→ **REQUEST 1**
Quote the rows below word for word, from the first row through the line holding "[x=292, y=228]", inclusive, and leave the pictures out of your answer.

→ **EXTRACTED TEXT**

-=-=-=-=-

We are grateful to Hajnal Andréka, István Németi and Lászlo E. Szabó for the inspiring discussions on the subject. This research is supported by the Hungarian Scientific Research Fund for basic research Grants Nos. T81188 and PD84093.

## Author information

Authors

### Corresponding author

Correspondence to Attila Molnár.

## Appendix

### Poincaré Transformation Theorem

Here we are going to prove Theorem 1 sating that:

\begin{aligned} {\mathsf{MSpecRel}}\vdash (\forall k,h \in {\mathrm {IOb}})\ {\mathrm {w}}_{{k}{h}}\, \mathrm{is\, a\, Poincar}\acute{\mathrm{e}} \,\mathrm{transformation.}\hbox \mathrm{''} \end{aligned}

To prove that $${\mathrm {w}}_{{k}{h}}$$ is a Poincaré transformation, it is enough to show that it takes lines of slope 1 to lines of slope 1, since there is an Alexandrov–Zeeman type theorem which works only with these premises, see Madarász and Székely (2013). To prove this lemma, let us introduce the following notation for the speed corresponding to coordinate points $$\bar{x}$$ and $$\bar{y}$$:

\begin{aligned} {\mathrm {v}}(\bar{x},\bar{y}) \mathop {=}\limits ^{{ def. }}\frac{{\mathrm {Space}}(\bar{x} , \bar{y})}{{\mathrm {Time}}(\bar{x} , \bar{y})}. \end{aligned}

### Lemma 1

(Light-line) Assume MSpecRel. Then every worldview transformation is a bijection taking lines of slope 1 to lines of slope 1.

### Proof

Worldview transformations are bijections by Proposition 2.

Now we prove that worldview transformations take lines of slope 1 to lines of slope 1. By AxEField, $${\mathrm {v}}(\bar{x} ,\bar{y})={\mathrm {v}}(\bar{y} ,\bar{z})={\mathrm {v}}(\bar{z} ,\bar{x})=1$$ implies that $$\bar{x}$$, $$\bar{y}$$ and $$\bar{z}$$ are collinear. Therefore, to finish our proof, it is enough to derive the following formula:

\begin{aligned} (\forall k,h \in {\mathrm {IOb}}) (\forall \bar{x},\bar{y}) [{\mathrm {v}}(\bar{x} ,\bar{y})=1 \rightarrow {\mathrm {v}}({\mathrm {w}}_{{k}{h}}({\bar{x}}),{\mathrm {w}}_{{k}{h}}({\bar{y}}))=1]. \end{aligned}
(14)

-=-=-=-=-

→ **DATA SECTION**
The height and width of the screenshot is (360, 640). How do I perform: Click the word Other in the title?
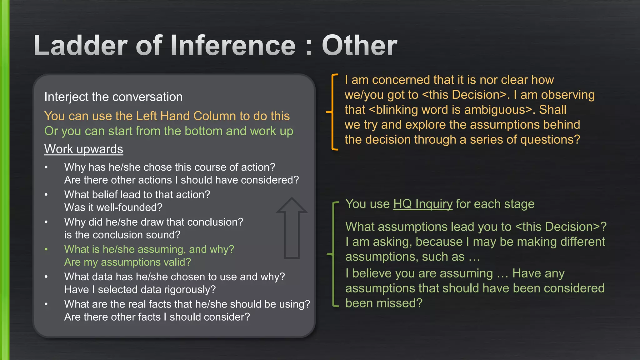[x=359, y=46]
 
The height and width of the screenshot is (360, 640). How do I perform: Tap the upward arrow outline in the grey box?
[x=292, y=228]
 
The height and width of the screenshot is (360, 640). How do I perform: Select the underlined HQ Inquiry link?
[x=422, y=204]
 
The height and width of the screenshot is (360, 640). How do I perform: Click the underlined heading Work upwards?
[x=83, y=149]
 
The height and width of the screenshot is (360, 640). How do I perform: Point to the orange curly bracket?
[x=333, y=112]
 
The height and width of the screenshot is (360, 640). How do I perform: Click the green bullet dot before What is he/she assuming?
[x=46, y=249]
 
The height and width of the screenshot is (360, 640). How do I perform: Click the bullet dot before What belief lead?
[x=46, y=195]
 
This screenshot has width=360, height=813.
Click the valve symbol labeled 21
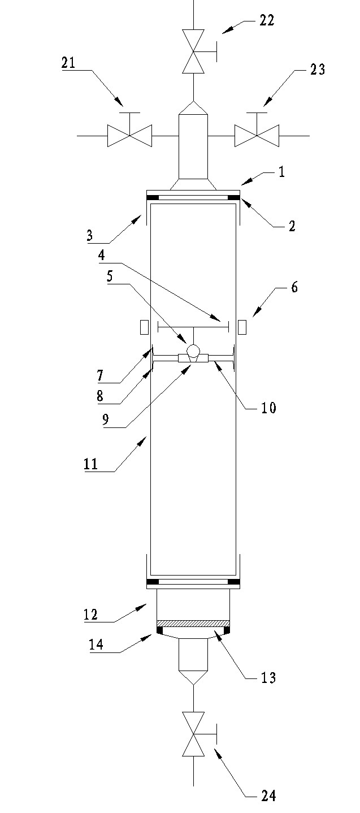[x=129, y=136]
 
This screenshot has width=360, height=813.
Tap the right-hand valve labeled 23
[x=257, y=136]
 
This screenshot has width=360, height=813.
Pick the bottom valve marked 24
[x=193, y=741]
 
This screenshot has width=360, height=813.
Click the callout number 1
[x=281, y=172]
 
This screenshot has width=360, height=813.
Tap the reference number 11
[x=90, y=465]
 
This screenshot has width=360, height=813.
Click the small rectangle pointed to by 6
[x=242, y=327]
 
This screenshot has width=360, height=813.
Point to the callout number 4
[x=101, y=255]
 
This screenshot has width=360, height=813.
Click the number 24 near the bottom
[x=268, y=796]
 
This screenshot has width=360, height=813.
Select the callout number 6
[x=294, y=287]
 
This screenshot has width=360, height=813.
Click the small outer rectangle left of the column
[x=144, y=327]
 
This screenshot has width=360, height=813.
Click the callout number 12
[x=90, y=615]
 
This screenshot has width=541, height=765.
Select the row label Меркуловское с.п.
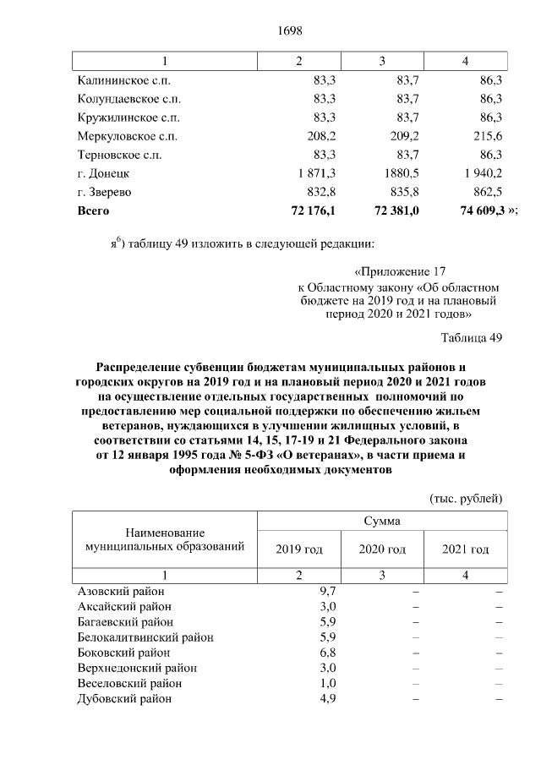[127, 135]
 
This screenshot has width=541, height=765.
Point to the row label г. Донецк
[102, 173]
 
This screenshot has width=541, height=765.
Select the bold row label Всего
[93, 210]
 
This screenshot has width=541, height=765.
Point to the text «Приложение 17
[398, 272]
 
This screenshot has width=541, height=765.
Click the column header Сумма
[382, 522]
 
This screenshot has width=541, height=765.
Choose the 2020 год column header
[382, 549]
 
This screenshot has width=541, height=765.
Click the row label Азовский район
[121, 591]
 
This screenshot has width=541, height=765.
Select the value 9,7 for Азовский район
[328, 591]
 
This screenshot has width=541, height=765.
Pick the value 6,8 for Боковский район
[328, 653]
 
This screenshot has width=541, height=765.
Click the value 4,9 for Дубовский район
[328, 698]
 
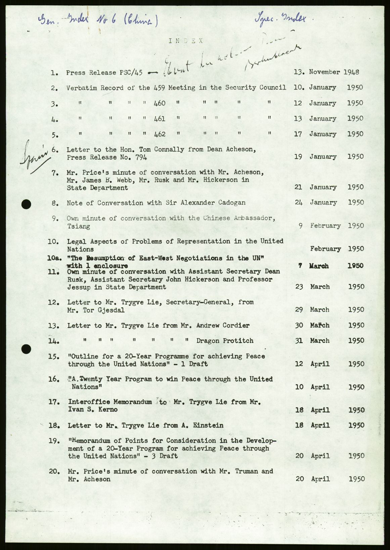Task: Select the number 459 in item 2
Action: click(160, 88)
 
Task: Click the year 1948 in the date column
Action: click(351, 72)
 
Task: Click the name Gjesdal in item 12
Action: click(111, 310)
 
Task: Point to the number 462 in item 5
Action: click(160, 134)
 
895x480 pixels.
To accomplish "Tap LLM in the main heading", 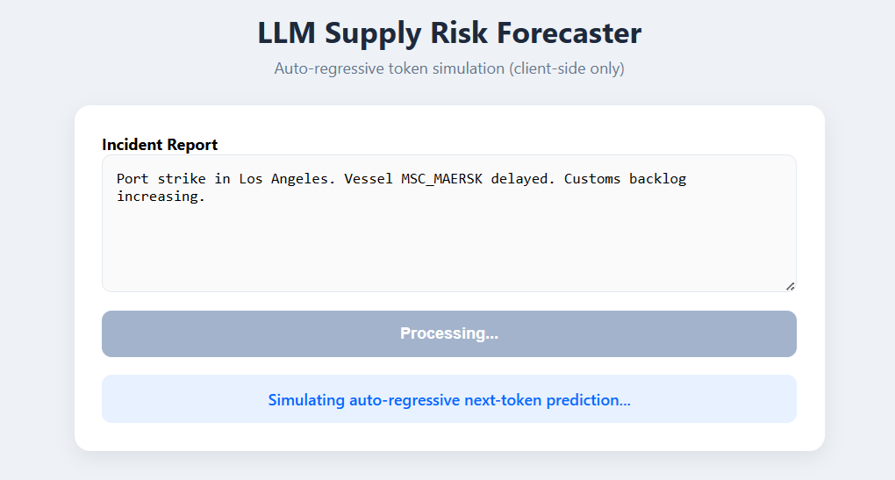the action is click(x=287, y=32).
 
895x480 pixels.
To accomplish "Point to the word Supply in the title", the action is click(x=373, y=34).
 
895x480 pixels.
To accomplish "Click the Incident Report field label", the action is click(x=160, y=145).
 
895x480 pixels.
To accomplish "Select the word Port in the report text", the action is click(x=132, y=179).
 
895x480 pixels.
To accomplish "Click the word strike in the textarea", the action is click(x=182, y=179).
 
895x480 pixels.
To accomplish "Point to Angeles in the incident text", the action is click(x=303, y=179).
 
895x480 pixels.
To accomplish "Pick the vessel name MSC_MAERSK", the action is click(x=441, y=179).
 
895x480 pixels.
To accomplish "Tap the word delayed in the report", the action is click(x=523, y=179).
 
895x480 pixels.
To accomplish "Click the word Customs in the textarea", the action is click(x=592, y=179).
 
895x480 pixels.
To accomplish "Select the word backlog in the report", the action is click(x=657, y=179).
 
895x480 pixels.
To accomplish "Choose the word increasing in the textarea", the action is click(x=161, y=197).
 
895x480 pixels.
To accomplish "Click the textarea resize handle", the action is click(x=790, y=287).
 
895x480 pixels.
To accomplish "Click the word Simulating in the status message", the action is click(x=306, y=400).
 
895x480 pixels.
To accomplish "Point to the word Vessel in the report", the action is click(x=369, y=179).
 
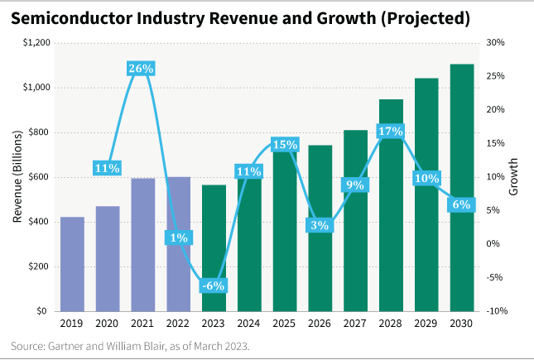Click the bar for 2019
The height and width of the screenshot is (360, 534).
(72, 264)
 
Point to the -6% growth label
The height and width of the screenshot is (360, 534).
(214, 286)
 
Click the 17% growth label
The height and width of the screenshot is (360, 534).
(390, 131)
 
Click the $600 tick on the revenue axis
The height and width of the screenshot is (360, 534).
(35, 177)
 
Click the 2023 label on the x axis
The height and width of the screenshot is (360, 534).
(214, 324)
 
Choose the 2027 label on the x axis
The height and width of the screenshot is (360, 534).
(355, 324)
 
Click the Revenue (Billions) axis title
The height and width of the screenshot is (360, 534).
(17, 177)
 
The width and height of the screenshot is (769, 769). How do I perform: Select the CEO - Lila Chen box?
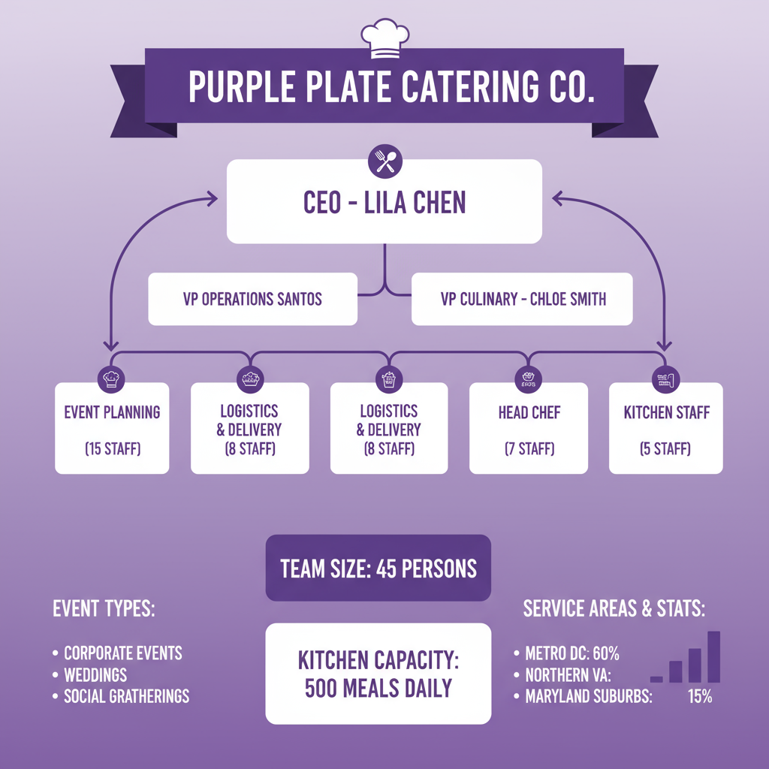[384, 202]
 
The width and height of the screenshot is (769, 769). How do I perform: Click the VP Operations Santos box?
[252, 299]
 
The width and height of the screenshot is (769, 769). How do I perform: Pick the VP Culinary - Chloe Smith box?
[523, 299]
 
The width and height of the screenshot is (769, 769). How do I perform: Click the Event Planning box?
[112, 428]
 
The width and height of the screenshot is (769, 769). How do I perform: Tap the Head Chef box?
[529, 428]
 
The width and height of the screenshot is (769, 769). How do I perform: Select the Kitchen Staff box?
[666, 428]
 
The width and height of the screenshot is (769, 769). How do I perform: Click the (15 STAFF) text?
[112, 450]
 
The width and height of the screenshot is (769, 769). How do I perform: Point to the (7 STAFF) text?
[529, 449]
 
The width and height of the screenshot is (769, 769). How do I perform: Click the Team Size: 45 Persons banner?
[378, 568]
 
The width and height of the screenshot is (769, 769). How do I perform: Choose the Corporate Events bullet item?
[122, 653]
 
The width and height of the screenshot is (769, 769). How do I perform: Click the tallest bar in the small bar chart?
[713, 656]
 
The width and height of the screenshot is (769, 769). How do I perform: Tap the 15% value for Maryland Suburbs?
[699, 696]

-=-=-=-=-

→ **REQUEST 2**
According to the text on the Poincaré transformation theorem, which grant numbers support the research?

→ **TASK SOLUTION 1**
The height and width of the screenshot is (360, 640). How do I perform: Click the word Other in the title?
[x=359, y=46]
 
The height and width of the screenshot is (360, 640). How do I perform: Tap the upward arrow outline in the grey box?
[x=292, y=228]

→ **TASK SOLUTION 2**
T81188 and PD84093.